* **Zur Aufgabe**: Tippe alle folgenden Zeilen Zeichen für Zeichen ab.

* **Gespeicherte Einträge aus einer Sammlung**:
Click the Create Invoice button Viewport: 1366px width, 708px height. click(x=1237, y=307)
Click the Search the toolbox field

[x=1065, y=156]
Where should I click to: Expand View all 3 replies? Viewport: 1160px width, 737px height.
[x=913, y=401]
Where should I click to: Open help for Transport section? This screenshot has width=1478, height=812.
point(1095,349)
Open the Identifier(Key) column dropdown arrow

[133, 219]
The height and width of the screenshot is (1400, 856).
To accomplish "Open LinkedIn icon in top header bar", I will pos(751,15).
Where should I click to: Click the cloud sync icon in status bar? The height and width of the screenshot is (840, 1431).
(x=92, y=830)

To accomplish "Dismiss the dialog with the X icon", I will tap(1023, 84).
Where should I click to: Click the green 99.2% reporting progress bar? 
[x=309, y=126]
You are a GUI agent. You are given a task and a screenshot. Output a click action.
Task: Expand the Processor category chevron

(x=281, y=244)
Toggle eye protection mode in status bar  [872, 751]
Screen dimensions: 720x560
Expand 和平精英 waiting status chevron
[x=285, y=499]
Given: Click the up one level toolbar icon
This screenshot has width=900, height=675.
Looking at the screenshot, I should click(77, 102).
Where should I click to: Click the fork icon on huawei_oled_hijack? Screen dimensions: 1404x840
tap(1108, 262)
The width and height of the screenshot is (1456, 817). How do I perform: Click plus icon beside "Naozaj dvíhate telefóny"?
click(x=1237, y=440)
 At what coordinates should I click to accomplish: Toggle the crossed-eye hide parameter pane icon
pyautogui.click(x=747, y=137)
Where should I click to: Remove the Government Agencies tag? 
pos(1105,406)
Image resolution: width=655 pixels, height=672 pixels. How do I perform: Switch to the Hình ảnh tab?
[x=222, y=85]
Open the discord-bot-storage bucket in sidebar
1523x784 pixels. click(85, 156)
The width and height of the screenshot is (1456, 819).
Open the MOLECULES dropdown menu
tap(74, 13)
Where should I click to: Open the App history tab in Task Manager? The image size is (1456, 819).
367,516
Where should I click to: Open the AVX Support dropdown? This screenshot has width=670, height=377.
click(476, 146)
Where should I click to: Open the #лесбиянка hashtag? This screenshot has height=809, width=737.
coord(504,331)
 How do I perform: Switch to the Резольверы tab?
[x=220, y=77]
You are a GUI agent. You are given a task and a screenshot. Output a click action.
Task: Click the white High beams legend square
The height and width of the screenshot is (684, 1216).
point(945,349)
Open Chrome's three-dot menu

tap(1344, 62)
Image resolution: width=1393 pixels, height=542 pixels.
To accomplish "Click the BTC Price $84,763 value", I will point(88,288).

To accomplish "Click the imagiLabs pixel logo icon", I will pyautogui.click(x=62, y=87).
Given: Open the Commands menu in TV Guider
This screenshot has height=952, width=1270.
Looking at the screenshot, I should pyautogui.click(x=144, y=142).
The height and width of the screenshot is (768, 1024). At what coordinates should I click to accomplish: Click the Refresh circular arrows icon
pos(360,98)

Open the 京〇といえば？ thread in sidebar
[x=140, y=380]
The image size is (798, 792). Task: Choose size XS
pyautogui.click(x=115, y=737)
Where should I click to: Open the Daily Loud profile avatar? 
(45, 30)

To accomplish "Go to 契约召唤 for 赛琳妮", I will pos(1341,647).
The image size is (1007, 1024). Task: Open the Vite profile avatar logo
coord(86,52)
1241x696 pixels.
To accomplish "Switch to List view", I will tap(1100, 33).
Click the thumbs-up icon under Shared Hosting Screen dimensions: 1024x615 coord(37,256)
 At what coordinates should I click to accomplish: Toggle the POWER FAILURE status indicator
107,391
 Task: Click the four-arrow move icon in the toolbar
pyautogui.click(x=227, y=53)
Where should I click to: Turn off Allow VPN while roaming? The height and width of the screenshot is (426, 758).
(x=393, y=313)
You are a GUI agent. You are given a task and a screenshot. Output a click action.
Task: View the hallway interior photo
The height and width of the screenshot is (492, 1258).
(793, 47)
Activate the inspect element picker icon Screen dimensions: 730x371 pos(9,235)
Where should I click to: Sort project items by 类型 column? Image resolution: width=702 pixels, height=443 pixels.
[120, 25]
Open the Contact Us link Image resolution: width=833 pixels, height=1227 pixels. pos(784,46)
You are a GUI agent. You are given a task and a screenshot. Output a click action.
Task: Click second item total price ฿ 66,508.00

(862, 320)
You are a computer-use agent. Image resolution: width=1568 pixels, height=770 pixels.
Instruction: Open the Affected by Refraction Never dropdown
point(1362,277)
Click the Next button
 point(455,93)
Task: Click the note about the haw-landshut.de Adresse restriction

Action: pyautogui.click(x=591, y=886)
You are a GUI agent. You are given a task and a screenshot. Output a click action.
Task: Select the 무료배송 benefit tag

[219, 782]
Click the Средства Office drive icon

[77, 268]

* **Ergebnis**:
Click the Create Invoice button Viewport: 1366px width, 708px height. click(x=1237, y=307)
Click the Search the toolbox field

[x=1065, y=156]
Where should I click to: Expand View all 3 replies? Viewport: 1160px width, 737px height.
[x=913, y=401]
Where should I click to: Open help for Transport section? This screenshot has width=1478, height=812.
point(1095,349)
Open the Identifier(Key) column dropdown arrow

[133, 219]
The height and width of the screenshot is (1400, 856).
To accomplish "Open LinkedIn icon in top header bar", I will pos(751,15).
Where should I click to: Click the cloud sync icon in status bar? The height and width of the screenshot is (840, 1431).
(x=92, y=830)

To accomplish "Dismiss the dialog with the X icon", I will tap(1023, 84).
Where should I click to: Click the green 99.2% reporting progress bar? 
[x=309, y=126]
You are a GUI agent. You are given a task and a screenshot. Output a click action.
Task: Expand the Processor category chevron

(x=281, y=244)
Toggle eye protection mode in status bar  [872, 751]
Screen dimensions: 720x560
Expand 和平精英 waiting status chevron
[x=285, y=499]
Given: Click the up one level toolbar icon
This screenshot has width=900, height=675.
Looking at the screenshot, I should click(77, 102).
Where should I click to: Click the fork icon on huawei_oled_hijack? Screen dimensions: 1404x840
tap(1108, 262)
The width and height of the screenshot is (1456, 817). How do I perform: Click plus icon beside "Naozaj dvíhate telefóny"?
click(x=1237, y=440)
 At what coordinates should I click to accomplish: Toggle the crossed-eye hide parameter pane icon
pyautogui.click(x=747, y=137)
Where should I click to: Remove the Government Agencies tag? 
pos(1105,406)
Image resolution: width=655 pixels, height=672 pixels. How do I perform: Switch to the Hình ảnh tab?
[x=222, y=85]
Open the discord-bot-storage bucket in sidebar
1523x784 pixels. click(85, 156)
The width and height of the screenshot is (1456, 819).
Open the MOLECULES dropdown menu
tap(74, 13)
Where should I click to: Open the App history tab in Task Manager? The image size is (1456, 819).
367,516
Where should I click to: Open the AVX Support dropdown? This screenshot has width=670, height=377.
click(476, 146)
Where should I click to: Open the #лесбиянка hashtag? This screenshot has height=809, width=737.
coord(504,331)
 How do I perform: Switch to the Резольверы tab?
[x=220, y=77]
You are a GUI agent. You are given a task and a screenshot. Output a click action.
Task: Click the white High beams legend square
The height and width of the screenshot is (684, 1216).
point(945,349)
Open Chrome's three-dot menu

tap(1344, 62)
Image resolution: width=1393 pixels, height=542 pixels.
To accomplish "Click the BTC Price $84,763 value", I will point(88,288).

To accomplish "Click the imagiLabs pixel logo icon", I will pyautogui.click(x=62, y=87).
Given: Open the Commands menu in TV Guider
This screenshot has height=952, width=1270.
Looking at the screenshot, I should pyautogui.click(x=144, y=142).
The height and width of the screenshot is (768, 1024). At what coordinates should I click to accomplish: Click the Refresh circular arrows icon
pos(360,98)

Open the 京〇といえば？ thread in sidebar
[x=140, y=380]
The image size is (798, 792). Task: Choose size XS
pyautogui.click(x=115, y=737)
Where should I click to: Open the Daily Loud profile avatar? 
(45, 30)

To accomplish "Go to 契约召唤 for 赛琳妮", I will pos(1341,647).
The image size is (1007, 1024). Task: Open the Vite profile avatar logo
coord(86,52)
1241x696 pixels.
To accomplish "Switch to List view", I will tap(1100, 33).
Click the thumbs-up icon under Shared Hosting Screen dimensions: 1024x615 coord(37,256)
 At what coordinates should I click to accomplish: Toggle the POWER FAILURE status indicator
107,391
 Task: Click the four-arrow move icon in the toolbar
pyautogui.click(x=227, y=53)
Where should I click to: Turn off Allow VPN while roaming? The height and width of the screenshot is (426, 758).
(x=393, y=313)
You are a GUI agent. You are given a task and a screenshot. Output a click action.
Task: View the hallway interior photo
The height and width of the screenshot is (492, 1258).
(793, 47)
Activate the inspect element picker icon Screen dimensions: 730x371 pos(9,235)
Where should I click to: Sort project items by 类型 column? Image resolution: width=702 pixels, height=443 pixels.
[120, 25]
Open the Contact Us link Image resolution: width=833 pixels, height=1227 pixels. pos(784,46)
You are a GUI agent. You are given a task and a screenshot. Output a click action.
Task: Click second item total price ฿ 66,508.00

(862, 320)
You are a computer-use agent. Image resolution: width=1568 pixels, height=770 pixels.
Instruction: Open the Affected by Refraction Never dropdown
point(1362,277)
Click the Next button
 point(455,93)
Task: Click the note about the haw-landshut.de Adresse restriction

Action: pyautogui.click(x=591, y=886)
You are a GUI agent. You are given a task and a screenshot. Output a click action.
Task: Select the 무료배송 benefit tag

[219, 782]
Click the Средства Office drive icon

[77, 268]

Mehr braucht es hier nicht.